**Material provided**:
- - - -

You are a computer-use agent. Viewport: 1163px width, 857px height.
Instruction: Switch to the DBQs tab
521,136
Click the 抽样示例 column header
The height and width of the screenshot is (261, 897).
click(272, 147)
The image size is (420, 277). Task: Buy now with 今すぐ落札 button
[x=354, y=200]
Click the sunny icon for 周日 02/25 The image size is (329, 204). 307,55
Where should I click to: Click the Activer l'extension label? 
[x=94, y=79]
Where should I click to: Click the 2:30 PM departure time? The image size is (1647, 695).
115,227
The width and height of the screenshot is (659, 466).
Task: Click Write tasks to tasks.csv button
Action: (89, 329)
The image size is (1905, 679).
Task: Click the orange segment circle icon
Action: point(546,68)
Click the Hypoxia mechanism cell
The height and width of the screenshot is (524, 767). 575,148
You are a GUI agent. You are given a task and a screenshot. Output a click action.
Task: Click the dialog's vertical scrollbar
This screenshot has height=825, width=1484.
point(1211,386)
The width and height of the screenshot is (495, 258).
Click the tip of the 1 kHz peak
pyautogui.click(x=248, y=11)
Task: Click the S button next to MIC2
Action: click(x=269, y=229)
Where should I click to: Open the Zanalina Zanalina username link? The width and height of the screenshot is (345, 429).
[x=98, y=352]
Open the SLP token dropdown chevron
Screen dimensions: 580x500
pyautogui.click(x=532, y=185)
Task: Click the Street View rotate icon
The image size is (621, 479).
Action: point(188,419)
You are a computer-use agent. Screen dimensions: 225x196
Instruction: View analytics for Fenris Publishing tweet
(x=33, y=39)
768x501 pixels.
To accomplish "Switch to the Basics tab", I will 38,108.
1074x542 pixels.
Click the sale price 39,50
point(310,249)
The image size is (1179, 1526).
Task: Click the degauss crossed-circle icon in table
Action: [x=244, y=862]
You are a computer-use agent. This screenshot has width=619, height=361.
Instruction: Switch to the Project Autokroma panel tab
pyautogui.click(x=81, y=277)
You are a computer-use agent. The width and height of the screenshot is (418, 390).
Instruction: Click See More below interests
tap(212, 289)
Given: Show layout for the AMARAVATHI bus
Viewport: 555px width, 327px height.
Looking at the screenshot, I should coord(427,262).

- - - -

**Task directions**: A full, exact copy of the entries is required. Return it.

**Your response**:
You are a computer-use agent. Viewport: 1163px width, 857px height.
Instruction: Switch to the DBQs tab
521,136
Click the 抽样示例 column header
The height and width of the screenshot is (261, 897).
click(272, 147)
The image size is (420, 277). Task: Buy now with 今すぐ落札 button
[x=354, y=200]
Click the sunny icon for 周日 02/25 The image size is (329, 204). 307,55
Where should I click to: Click the Activer l'extension label? 
[x=94, y=79]
Where should I click to: Click the 2:30 PM departure time? The image size is (1647, 695).
115,227
The width and height of the screenshot is (659, 466).
Task: Click Write tasks to tasks.csv button
Action: (89, 329)
The image size is (1905, 679).
Task: Click the orange segment circle icon
Action: point(546,68)
Click the Hypoxia mechanism cell
The height and width of the screenshot is (524, 767). 575,148
You are a GUI agent. You are given a task and a screenshot. Output a click action.
Task: Click the dialog's vertical scrollbar
This screenshot has height=825, width=1484.
point(1211,386)
The width and height of the screenshot is (495, 258).
Click the tip of the 1 kHz peak
pyautogui.click(x=248, y=11)
Task: Click the S button next to MIC2
Action: click(x=269, y=229)
Where should I click to: Open the Zanalina Zanalina username link? The width and height of the screenshot is (345, 429).
[x=98, y=352]
Open the SLP token dropdown chevron
Screen dimensions: 580x500
pyautogui.click(x=532, y=185)
Task: Click the Street View rotate icon
The image size is (621, 479).
Action: point(188,419)
You are a computer-use agent. Screen dimensions: 225x196
Instruction: View analytics for Fenris Publishing tweet
(x=33, y=39)
768x501 pixels.
To accomplish "Switch to the Basics tab", I will 38,108.
1074x542 pixels.
Click the sale price 39,50
point(310,249)
The image size is (1179, 1526).
Task: Click the degauss crossed-circle icon in table
Action: [x=244, y=862]
You are a computer-use agent. This screenshot has width=619, height=361.
Instruction: Switch to the Project Autokroma panel tab
pyautogui.click(x=81, y=277)
You are a computer-use agent. The width and height of the screenshot is (418, 390).
Instruction: Click See More below interests
tap(212, 289)
Given: Show layout for the AMARAVATHI bus
Viewport: 555px width, 327px height.
Looking at the screenshot, I should coord(427,262).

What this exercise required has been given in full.